Superficial vein thrombosis treated for 45 days with rivaroxaban versus fondaparinux: rationale and design of the SURPRISE trial

Abstract

Patients with superficial vein thrombosis (SVT) are commonly treated with low-molecular weight heparin or fondaparinux in prophylactic, intermediate or therapeutic dosages for treatment periods of 10-45 days. This practice is also reflected by the current guideline recommendations. However, given the broad range of thromboembolic complication rates in SVT (between 0 and 30 % have been reported) it seems reasonable to suspect that risk stratification is needed to differentiate patients at low risk who may not benefit from anticoagulation from those at high risk who may need higher dosages or a longer duration of anticoagulation. Furthermore, prolonged treatment with injectable anticoagulants has been shown to result in poor patient adherence.
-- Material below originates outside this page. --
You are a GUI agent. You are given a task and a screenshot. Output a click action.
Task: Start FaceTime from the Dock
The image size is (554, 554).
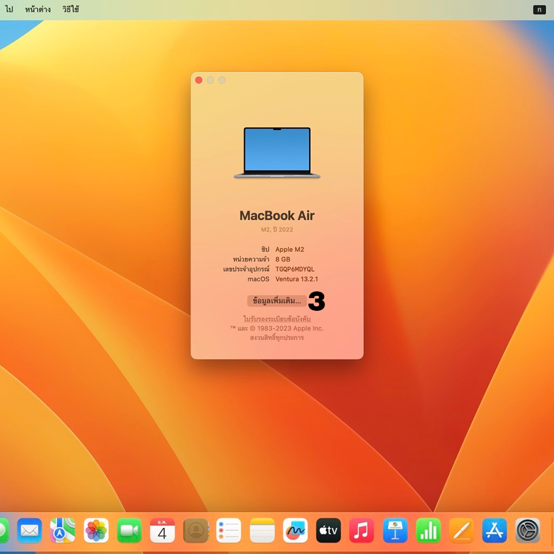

Direct oral anticoagulants have recently been approved for venous thromboembolism therapy and these new drugs may offer advantages also for SVT patients. The prospective, randomized, open-label, blinded adjudication trial superficial phlebitis treated for 45 days with rivaroxaban versus fondaparinux (SURPRISE) will evaluate the efficacy and safety of 10 mg rivaroxaban OD compared to fondaparinux 2.5 mg OD for SVT treatment in a subset of high-risk SVT patients over a treatment period of 45 days. The purpose of the study is to demonstrate non-inferiority of rivaroxaban compared to fondaparinux in preventing the combined efficacy endpoint of thrombus progression, SVT recurrence, DVT, PE and death. The results of the SURPRISE trial will provide evidence for the concept of risk stratification in SVT and for the value of rivaroxaban 10 mg in SVT treatment (clinicaltrials.gov NCT01499953).

Keywords: Fondaparinux; Rivaroxaban; Superficial vein thrombosis; Thrombophlebitis.